At an aggregate level, the total TV advertising market is estimated to have grown around 9 per cent in 2013 to Rs 13,600 crore, lower than the 11 per cent projected the same year. Going forward, television advertising in India is expected to grow at a CAGR of 13 per cent over 2013-18, to reach Rs 22,000 crore.
The top 10 categories advertising on TV as per 2013 share included personal care/personal hygiene (15.7 per cent), food and beverages (13.3 per cent), services (8.1 per cent), hair care (4.7 per cent), auto (4.4 per cent), personal healthcare (3.3 per cent), personal accessories (3.1 per cent), household products (2.9 per cent), telecom/internet service providers (2.6 per cent), laundry (2.5 per cent).
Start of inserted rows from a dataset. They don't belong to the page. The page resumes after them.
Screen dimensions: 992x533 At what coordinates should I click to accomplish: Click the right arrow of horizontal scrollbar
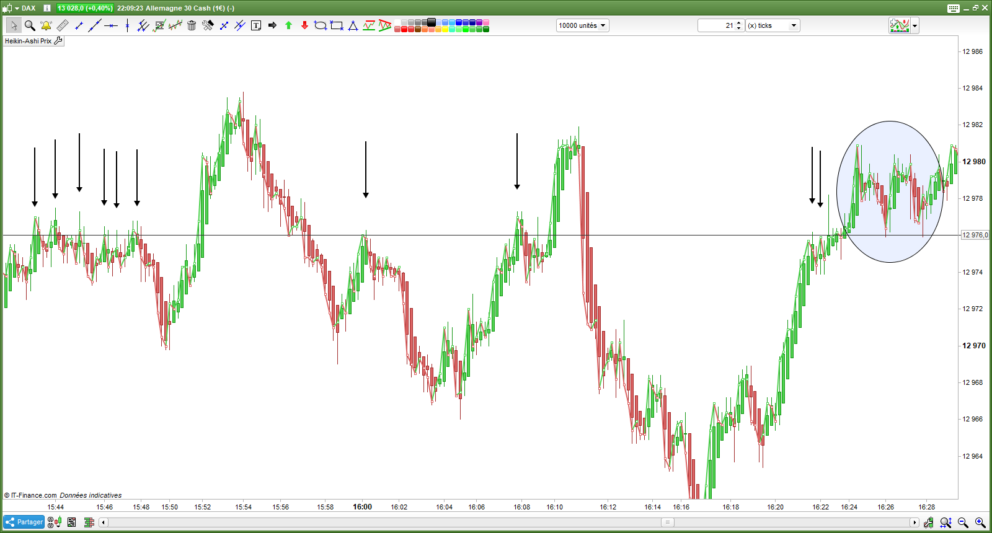coord(914,522)
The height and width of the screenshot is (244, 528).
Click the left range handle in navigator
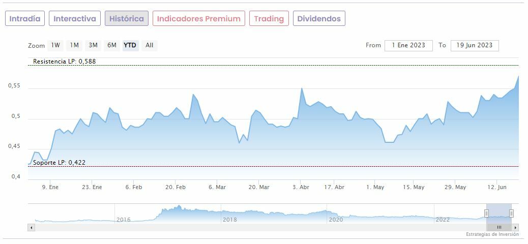486,214
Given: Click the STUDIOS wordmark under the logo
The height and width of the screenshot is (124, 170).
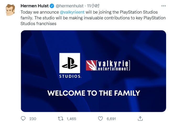Looking at the screenshot, I should 70,76.
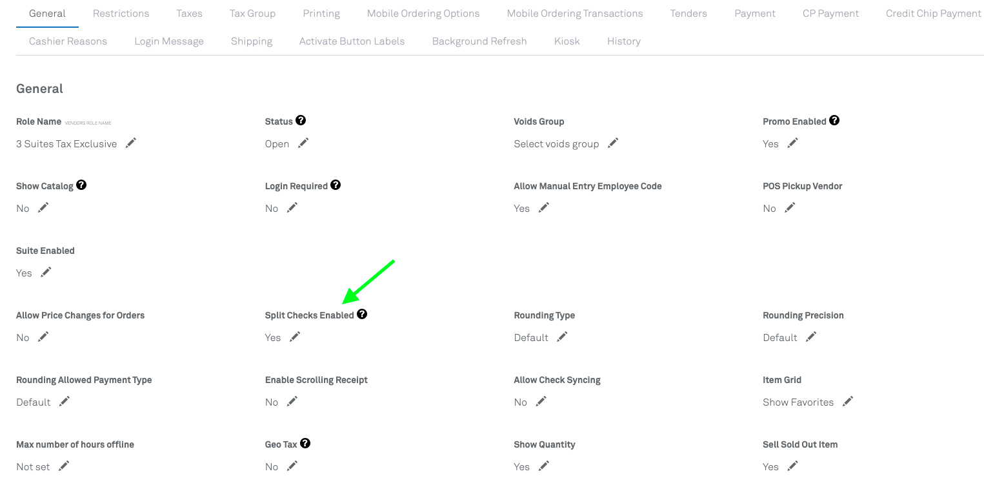Go to the Tenders tab
The image size is (984, 478).
click(x=688, y=14)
Ficci goes on to say in the report that TRAI’s regulations and HD channels with shorter breaks on TV are driving ads to online medium. The TRAI introduced multiple advertising-related regulations on TV channels in 2013 such as only 12 minutes of ads on a channel in an hour, time gap between ad breaks and programming should be at least 15 minutes except if it is a live sporting event, no pop-up, part screen ads or drop down advertisements.
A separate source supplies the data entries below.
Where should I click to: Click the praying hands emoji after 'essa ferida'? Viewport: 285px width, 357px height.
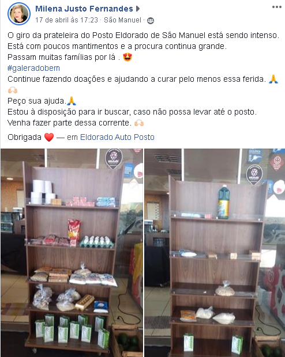coord(273,79)
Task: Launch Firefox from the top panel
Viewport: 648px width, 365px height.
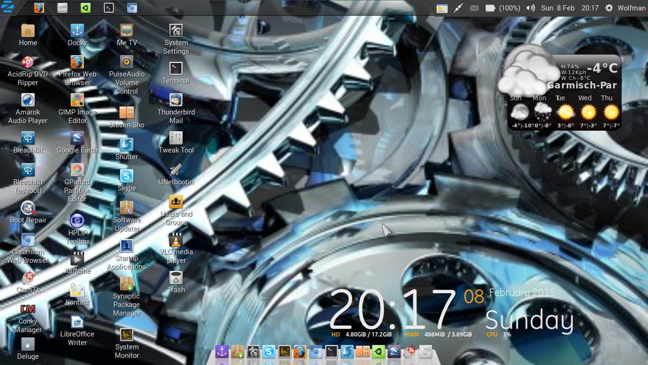Action: (39, 8)
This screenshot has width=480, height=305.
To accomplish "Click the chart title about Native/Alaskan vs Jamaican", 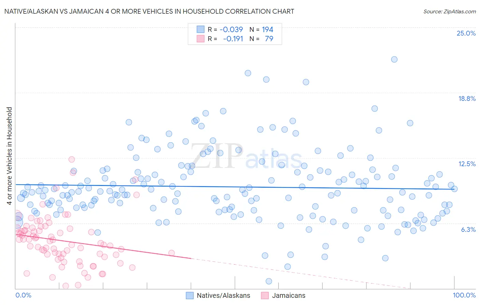I will tap(149, 12).
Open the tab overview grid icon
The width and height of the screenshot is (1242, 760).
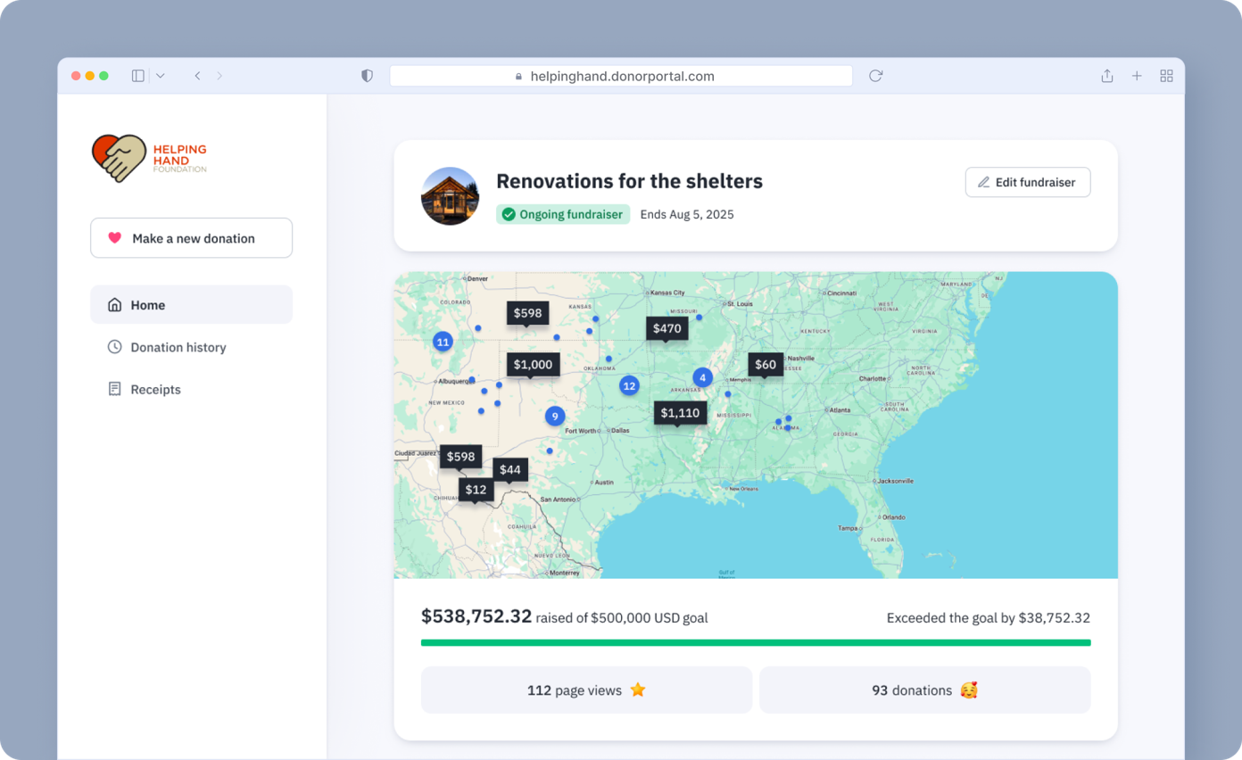pos(1166,76)
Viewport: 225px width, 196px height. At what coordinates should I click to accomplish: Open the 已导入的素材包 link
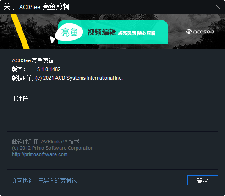pos(58,180)
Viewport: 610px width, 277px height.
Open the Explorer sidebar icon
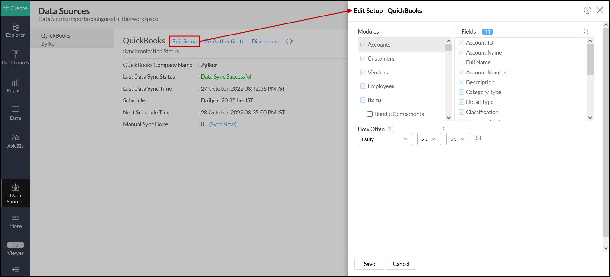(x=15, y=30)
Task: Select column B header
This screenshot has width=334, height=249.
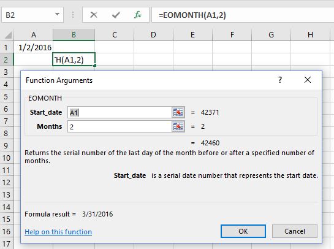Action: pyautogui.click(x=74, y=35)
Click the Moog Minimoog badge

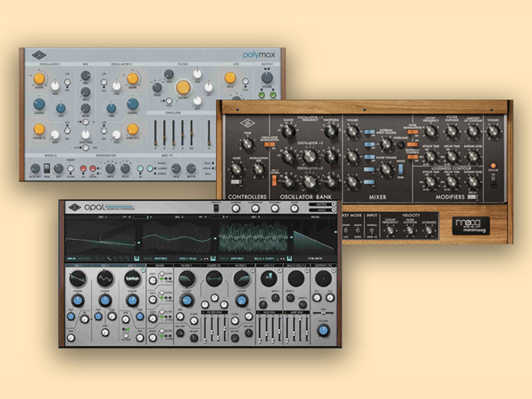(471, 225)
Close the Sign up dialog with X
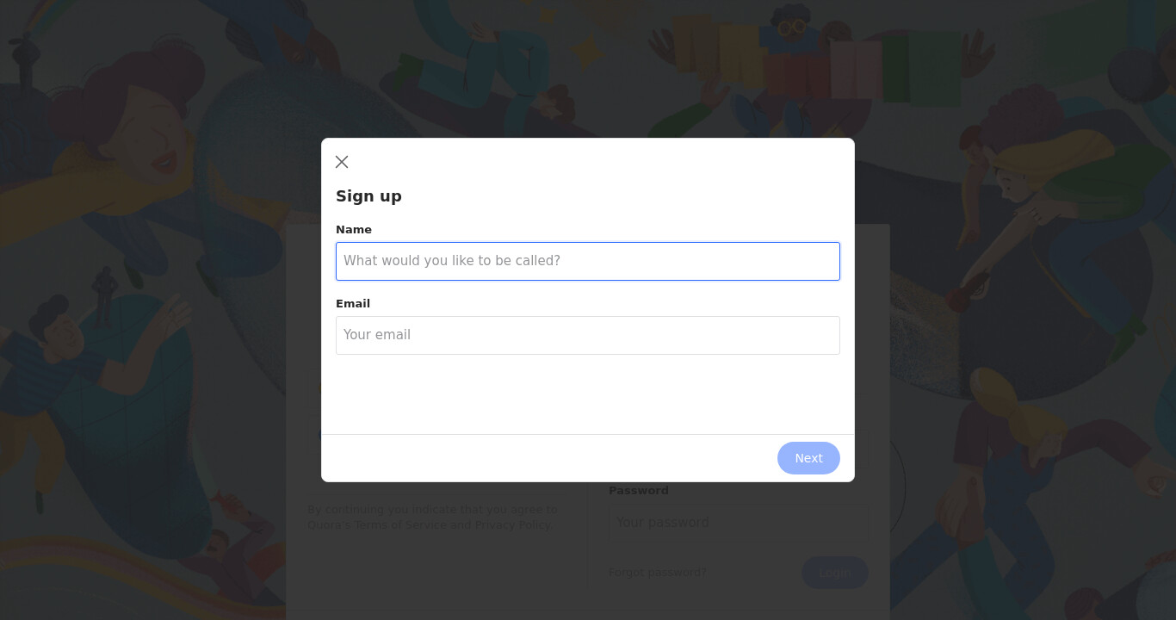Viewport: 1176px width, 620px height. pyautogui.click(x=342, y=162)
According to a recent report by Edelweiss, GroupM expects ad spends in India to register a 12.6 per cent growth (Year-on-Year) in 2015, similar to 12.5 per cent levels seen in 2014. If not for the general elections, overall ad spends in 2014 would have risen by around 10 per cent (YoY).
Thus, on a like-to-like basis, GroupM expects ad growth to improve by a huge around 260 basis point (YoY) in 2015. GroupM’s overall ad forecast is still lower than peers, Magna Global and WARC, which are forecasting 13.3-15.1 per cent overall ad growth in 2015.
Overall ad spends are expected to reach around Rs 49,000 crore in 2015, with TV (around Rs 22,400 crore), print (around Rs 16,900 crore) and digital (around Rs 4,700 crore) being key contributors. Underperformance by print at 5 per cent YoY growth in ad spends vis-à-vis 16 per cent YoY growth for TV is expected to continue in 2015 as well. GroupM mentions despite positive sentiment, advertisers continue to tread caution.
So, will sports channels laugh their way on to the bank or will the general entertainment channels (GECs) have their fair share of pie as far as advertising during these events are concerned? Experts believe that it is going to be a mixed bag.
“Advertisements in GECs don’t suffer right now but they will suffer during these events for sure because money is very limited. Come February-end onwards till May, GECs are going to have a tough time. India is still a single TV household largely and once cricket happens, cricket becomes the only thing that people watch. During this World Cup, GECs won’t suffer much as matches take place in the morning India time,” Nair adds.
The IPL is a made for TV format as it takes place during it is prime time. If you spread your spot buys evenly, it is a lesser risk compared to the World Cup. The current World Cup eats into the working days, it is a longer format and so your spot gets spread over a period of six hours as against IPL which is around three hours. “So, clients would have to take a view and I guess, most of them will split their money between these two except for the people who have earmarked funds years back,” Nair adds.
“Advertisers need to have a significant media spend for the World Cup. However, since the sport has become expensive from an advertiser's perspective, GECs are unlikely to suffer much during the World Cup,” Sinha says.